- _Exercise objective_
Reproduce every one of the following items word for word, keeping their order.

# # # # #

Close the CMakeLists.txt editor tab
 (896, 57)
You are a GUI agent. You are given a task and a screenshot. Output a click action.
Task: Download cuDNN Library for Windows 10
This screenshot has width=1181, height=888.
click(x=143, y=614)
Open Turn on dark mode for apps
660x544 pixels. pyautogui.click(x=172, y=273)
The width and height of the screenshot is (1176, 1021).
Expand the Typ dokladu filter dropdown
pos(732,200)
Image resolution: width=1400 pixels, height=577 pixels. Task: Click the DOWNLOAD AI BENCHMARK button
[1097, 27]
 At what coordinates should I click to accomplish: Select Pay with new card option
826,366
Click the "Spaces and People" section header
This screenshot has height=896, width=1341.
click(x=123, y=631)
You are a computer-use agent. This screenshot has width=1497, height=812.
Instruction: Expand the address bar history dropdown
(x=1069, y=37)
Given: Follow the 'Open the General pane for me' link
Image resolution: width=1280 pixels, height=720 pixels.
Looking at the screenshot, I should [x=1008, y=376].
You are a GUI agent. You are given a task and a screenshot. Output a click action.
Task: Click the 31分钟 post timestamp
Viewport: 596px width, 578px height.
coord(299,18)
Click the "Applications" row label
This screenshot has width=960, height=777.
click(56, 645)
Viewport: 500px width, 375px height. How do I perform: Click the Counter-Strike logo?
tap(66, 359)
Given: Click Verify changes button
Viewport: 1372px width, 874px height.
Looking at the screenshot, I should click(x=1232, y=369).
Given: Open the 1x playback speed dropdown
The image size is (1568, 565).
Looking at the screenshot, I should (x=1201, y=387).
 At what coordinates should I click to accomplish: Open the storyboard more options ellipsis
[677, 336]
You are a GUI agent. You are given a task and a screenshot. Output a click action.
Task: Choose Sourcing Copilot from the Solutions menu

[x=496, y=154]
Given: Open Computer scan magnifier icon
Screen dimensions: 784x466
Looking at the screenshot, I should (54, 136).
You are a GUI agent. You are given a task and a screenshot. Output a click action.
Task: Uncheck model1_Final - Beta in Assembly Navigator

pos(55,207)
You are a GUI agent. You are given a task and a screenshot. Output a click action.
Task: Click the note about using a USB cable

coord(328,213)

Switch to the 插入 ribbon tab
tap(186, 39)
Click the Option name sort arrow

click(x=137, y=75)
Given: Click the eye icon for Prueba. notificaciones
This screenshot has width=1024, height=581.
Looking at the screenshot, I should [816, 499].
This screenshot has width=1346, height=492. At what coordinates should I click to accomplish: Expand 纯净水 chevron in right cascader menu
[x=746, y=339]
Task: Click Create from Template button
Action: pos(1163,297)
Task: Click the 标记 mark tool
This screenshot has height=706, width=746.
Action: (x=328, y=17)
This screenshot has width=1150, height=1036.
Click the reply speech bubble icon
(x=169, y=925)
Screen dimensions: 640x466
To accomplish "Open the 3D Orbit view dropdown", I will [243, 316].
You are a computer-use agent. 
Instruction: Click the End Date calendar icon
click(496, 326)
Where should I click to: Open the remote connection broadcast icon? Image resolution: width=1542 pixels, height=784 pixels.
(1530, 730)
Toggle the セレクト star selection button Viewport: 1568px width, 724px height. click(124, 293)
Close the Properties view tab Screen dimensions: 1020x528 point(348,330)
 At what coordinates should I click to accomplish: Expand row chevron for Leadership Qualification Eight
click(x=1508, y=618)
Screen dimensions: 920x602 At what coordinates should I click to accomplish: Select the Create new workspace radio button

# # # # #

- _Solution_
Close the CMakeLists.txt editor tab
 (896, 57)
You are a GUI agent. You are given a task and a screenshot. Output a click action.
Task: Download cuDNN Library for Windows 10
This screenshot has width=1181, height=888.
click(x=143, y=614)
Open Turn on dark mode for apps
660x544 pixels. pyautogui.click(x=172, y=273)
The width and height of the screenshot is (1176, 1021).
Expand the Typ dokladu filter dropdown
pos(732,200)
Image resolution: width=1400 pixels, height=577 pixels. Task: Click the DOWNLOAD AI BENCHMARK button
[1097, 27]
 At what coordinates should I click to accomplish: Select Pay with new card option
826,366
Click the "Spaces and People" section header
This screenshot has height=896, width=1341.
click(x=123, y=631)
You are a computer-use agent. This screenshot has width=1497, height=812.
Instruction: Expand the address bar history dropdown
(x=1069, y=37)
Given: Follow the 'Open the General pane for me' link
Image resolution: width=1280 pixels, height=720 pixels.
Looking at the screenshot, I should [x=1008, y=376].
You are a GUI agent. You are given a task and a screenshot. Output a click action.
Task: Click the 31分钟 post timestamp
Viewport: 596px width, 578px height.
coord(299,18)
Click the "Applications" row label
This screenshot has width=960, height=777.
click(56, 645)
Viewport: 500px width, 375px height. How do I perform: Click the Counter-Strike logo?
tap(66, 359)
Given: Click Verify changes button
Viewport: 1372px width, 874px height.
Looking at the screenshot, I should click(x=1232, y=369).
Given: Open the 1x playback speed dropdown
The image size is (1568, 565).
Looking at the screenshot, I should (x=1201, y=387).
 At what coordinates should I click to accomplish: Open the storyboard more options ellipsis
[677, 336]
You are a GUI agent. You are given a task and a screenshot. Output a click action.
Task: Choose Sourcing Copilot from the Solutions menu

[x=496, y=154]
Given: Open Computer scan magnifier icon
Screen dimensions: 784x466
Looking at the screenshot, I should (54, 136).
You are a GUI agent. You are given a task and a screenshot. Output a click action.
Task: Uncheck model1_Final - Beta in Assembly Navigator

pos(55,207)
You are a GUI agent. You are given a task and a screenshot. Output a click action.
Task: Click the note about using a USB cable

coord(328,213)

Switch to the 插入 ribbon tab
tap(186, 39)
Click the Option name sort arrow

click(x=137, y=75)
Given: Click the eye icon for Prueba. notificaciones
This screenshot has width=1024, height=581.
Looking at the screenshot, I should [816, 499].
This screenshot has width=1346, height=492. At what coordinates should I click to accomplish: Expand 纯净水 chevron in right cascader menu
[x=746, y=339]
Task: Click Create from Template button
Action: pos(1163,297)
Task: Click the 标记 mark tool
This screenshot has height=706, width=746.
Action: (x=328, y=17)
This screenshot has width=1150, height=1036.
Click the reply speech bubble icon
(x=169, y=925)
Screen dimensions: 640x466
To accomplish "Open the 3D Orbit view dropdown", I will [243, 316].
You are a computer-use agent. 
Instruction: Click the End Date calendar icon
click(496, 326)
Where should I click to: Open the remote connection broadcast icon? Image resolution: width=1542 pixels, height=784 pixels.
(1530, 730)
Toggle the セレクト star selection button Viewport: 1568px width, 724px height. click(124, 293)
Close the Properties view tab Screen dimensions: 1020x528 point(348,330)
 At what coordinates should I click to accomplish: Expand row chevron for Leadership Qualification Eight
click(x=1508, y=618)
Screen dimensions: 920x602 At what coordinates should I click to accomplish: Select the Create new workspace radio button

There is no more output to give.